Question soumise le 18 septembre 2012

Mme Sandrine Hurel attire l'attention de M. le ministre de l'économie et des finances au sujet des difficultés rencontrés par les PME en termes de trésorerie notamment. Les PME constituent une force incontestable dans l'activité de notre pays, surtout en ces périodes de conjoncture économique et sociale difficiles. Ces dernières rencontrent des problèmes en matière de recrutement d'un personnel qualifié, en matière de volume d'activité et en matière de trésorerie. La loi LME du 4 août 2008 a clarifié, pour partie, les délais de règlement entre fournisseurs et clients.

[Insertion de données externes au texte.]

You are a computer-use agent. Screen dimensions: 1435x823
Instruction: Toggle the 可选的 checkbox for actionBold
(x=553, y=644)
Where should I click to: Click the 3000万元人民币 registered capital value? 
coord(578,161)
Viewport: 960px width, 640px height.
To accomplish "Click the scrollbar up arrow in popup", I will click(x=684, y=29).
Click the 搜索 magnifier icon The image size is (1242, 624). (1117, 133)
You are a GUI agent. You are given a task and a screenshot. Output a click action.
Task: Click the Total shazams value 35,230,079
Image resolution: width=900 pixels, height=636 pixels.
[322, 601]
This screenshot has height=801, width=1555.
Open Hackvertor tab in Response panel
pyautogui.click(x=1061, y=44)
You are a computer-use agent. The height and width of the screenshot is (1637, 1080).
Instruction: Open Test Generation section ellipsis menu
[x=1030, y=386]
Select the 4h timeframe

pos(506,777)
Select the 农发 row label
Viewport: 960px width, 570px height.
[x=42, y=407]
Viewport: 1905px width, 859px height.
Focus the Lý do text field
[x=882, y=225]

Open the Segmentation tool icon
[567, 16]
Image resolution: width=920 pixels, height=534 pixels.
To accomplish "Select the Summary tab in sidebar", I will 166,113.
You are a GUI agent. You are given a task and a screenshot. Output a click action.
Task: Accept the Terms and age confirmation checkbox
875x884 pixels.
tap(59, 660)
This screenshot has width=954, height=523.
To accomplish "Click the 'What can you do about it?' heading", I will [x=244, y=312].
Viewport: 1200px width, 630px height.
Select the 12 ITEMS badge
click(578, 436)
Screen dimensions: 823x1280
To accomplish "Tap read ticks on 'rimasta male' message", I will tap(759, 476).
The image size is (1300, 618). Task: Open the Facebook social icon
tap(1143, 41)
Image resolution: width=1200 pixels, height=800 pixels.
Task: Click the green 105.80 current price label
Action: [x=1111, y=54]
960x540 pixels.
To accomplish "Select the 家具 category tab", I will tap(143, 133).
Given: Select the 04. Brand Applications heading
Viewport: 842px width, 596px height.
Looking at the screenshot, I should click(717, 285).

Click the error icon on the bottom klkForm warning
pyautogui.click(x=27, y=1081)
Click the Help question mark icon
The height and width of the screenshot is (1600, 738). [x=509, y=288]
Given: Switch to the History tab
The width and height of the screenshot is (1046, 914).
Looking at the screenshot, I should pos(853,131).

Cela étant, les PME travaillant avec de grandes enseignes sont confrontées à des difficultés qui compromettent la pérennité de l'entreprise. Selon les dirigeants de PME, ces problèmes trouvent leur explication à deux niveaux. Premièrement, les délais de règlement indiqués par le fournisseur ne sont pas respectés puisque le client (maître d'ouvrage) les imposent au maître d'oeuvre et donc aux fournisseurs. De plus, les délais de règlement sont calculés à partir de la réception de la facture par le client final. Or les intermédiaires (maîtres d'oeuvre) mettant du temps à gérer cette partie administrative de leur mission, le prestataire est réglé tardivement. Les PME ne peuvent assumer ces délais. Aussi, elle lui demande s'il entend étudier la possibilité, sans pour autant modifier les dispositions de base de la loi de modernisation de l'économie, préciser explicitement que les délais de règlement s'entendent à compter de la date de facture émise par le fournisseur. Elle lui demande également de lui indiquer ses intentions concernant la possibilité de permettre à tous les marchés dont le montant est de plus de 30 000 euros hors taxes de faire l'objet d'un versement, par le client, d'un acompte qui soit compris entre 20 % et 30 % du montant des travaux.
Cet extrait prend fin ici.